(Work task): Would you write out the records below exactly as given?

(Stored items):

-------------------------

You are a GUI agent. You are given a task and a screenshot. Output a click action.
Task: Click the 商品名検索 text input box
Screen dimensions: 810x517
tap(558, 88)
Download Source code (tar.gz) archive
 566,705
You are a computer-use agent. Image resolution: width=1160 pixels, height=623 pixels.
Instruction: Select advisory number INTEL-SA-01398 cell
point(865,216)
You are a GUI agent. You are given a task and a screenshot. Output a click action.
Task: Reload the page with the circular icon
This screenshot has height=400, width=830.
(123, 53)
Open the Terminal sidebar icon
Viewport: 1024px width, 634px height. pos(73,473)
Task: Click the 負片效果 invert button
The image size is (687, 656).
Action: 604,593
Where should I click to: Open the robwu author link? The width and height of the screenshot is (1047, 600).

-------------------------

(Task solution):
You are a GUI agent. You are given a task and a screenshot. Output a click action.
Task: Click the 商品名検索 text input box
Screen dimensions: 810x517
tap(558, 88)
Download Source code (tar.gz) archive
 566,705
You are a computer-use agent. Image resolution: width=1160 pixels, height=623 pixels.
Instruction: Select advisory number INTEL-SA-01398 cell
point(865,216)
You are a GUI agent. You are given a task and a screenshot. Output a click action.
Task: Reload the page with the circular icon
This screenshot has height=400, width=830.
(123, 53)
Open the Terminal sidebar icon
Viewport: 1024px width, 634px height. pos(73,473)
Task: Click the 負片效果 invert button
The image size is (687, 656).
Action: 604,593
Where should I click to: Open the robwu author link? The width and height of the screenshot is (1047, 600).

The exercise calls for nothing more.